(Records supplied)

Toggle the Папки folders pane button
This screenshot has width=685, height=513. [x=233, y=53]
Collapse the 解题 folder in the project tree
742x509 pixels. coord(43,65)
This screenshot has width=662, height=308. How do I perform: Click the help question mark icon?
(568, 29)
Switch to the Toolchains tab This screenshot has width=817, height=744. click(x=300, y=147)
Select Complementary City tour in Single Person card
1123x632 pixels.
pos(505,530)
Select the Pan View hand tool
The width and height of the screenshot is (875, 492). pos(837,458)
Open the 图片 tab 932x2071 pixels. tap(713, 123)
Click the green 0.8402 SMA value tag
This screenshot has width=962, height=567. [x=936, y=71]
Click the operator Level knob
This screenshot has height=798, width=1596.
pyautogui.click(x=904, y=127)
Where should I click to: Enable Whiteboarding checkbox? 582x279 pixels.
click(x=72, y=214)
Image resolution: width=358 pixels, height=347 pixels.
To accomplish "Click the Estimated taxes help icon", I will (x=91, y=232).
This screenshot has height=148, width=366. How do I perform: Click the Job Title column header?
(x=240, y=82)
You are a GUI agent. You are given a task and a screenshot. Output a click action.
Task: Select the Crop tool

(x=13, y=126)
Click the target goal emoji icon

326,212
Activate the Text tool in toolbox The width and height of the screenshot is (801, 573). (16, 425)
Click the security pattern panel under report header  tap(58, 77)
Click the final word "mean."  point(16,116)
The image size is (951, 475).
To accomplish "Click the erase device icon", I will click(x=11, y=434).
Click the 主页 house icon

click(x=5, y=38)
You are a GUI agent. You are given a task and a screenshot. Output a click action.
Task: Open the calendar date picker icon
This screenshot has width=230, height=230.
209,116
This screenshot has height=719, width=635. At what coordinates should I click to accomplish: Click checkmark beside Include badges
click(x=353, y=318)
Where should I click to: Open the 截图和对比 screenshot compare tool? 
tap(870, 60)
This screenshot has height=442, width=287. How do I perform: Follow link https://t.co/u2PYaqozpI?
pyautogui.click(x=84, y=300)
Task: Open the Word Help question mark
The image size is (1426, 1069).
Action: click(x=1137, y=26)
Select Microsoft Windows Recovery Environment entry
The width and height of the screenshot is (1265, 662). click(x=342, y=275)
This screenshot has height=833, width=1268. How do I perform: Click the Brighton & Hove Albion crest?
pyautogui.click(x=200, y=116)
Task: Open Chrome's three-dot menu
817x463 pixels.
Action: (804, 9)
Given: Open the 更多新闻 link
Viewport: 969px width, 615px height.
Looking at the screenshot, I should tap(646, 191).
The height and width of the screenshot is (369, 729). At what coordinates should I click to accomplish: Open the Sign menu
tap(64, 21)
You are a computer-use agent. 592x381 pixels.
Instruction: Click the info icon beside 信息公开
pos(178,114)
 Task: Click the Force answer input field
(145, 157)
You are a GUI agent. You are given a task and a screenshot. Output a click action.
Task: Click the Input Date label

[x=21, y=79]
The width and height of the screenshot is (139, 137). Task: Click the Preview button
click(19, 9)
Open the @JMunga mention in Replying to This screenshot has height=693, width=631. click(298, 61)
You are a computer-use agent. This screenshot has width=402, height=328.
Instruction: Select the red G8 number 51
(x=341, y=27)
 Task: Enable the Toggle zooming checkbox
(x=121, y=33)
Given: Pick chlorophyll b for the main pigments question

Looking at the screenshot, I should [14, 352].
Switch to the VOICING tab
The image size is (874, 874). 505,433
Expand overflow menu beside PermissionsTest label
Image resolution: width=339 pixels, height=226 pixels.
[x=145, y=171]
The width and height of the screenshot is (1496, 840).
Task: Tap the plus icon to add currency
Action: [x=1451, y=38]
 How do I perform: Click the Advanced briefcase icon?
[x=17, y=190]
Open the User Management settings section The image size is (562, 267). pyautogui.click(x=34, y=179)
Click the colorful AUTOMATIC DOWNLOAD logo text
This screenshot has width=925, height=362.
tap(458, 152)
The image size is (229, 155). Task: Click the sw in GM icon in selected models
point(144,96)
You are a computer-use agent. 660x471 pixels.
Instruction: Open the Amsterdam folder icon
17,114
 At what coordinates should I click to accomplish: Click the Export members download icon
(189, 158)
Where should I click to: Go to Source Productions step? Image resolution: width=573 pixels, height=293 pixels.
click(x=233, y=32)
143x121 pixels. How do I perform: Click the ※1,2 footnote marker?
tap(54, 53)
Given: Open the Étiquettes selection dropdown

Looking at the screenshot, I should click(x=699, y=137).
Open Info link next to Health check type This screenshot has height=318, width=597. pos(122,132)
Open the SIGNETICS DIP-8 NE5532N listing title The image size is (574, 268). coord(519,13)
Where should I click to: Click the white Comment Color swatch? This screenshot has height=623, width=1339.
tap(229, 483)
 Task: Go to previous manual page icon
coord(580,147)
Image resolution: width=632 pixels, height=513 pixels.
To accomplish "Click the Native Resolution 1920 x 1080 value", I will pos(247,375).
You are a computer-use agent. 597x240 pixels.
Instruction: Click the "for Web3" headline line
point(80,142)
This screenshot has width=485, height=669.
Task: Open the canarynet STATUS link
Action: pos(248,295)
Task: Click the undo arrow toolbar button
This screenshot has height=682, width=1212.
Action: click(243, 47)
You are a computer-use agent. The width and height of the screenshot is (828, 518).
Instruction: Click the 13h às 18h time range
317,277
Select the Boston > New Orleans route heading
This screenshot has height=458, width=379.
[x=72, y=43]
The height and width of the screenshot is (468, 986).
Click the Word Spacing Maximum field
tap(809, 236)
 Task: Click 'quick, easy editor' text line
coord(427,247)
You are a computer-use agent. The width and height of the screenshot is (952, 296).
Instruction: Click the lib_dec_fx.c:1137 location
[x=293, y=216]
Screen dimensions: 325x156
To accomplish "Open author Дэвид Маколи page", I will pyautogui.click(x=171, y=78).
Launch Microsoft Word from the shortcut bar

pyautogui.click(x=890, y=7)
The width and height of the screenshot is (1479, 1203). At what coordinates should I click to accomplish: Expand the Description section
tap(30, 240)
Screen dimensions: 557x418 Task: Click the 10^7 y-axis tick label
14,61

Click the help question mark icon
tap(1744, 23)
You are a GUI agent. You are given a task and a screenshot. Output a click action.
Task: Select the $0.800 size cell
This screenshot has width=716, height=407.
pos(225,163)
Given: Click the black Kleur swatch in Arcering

(End Records supplied)

After reading the records above, work out how many lines contain "computer" and give that number only.

**Result of the task**
6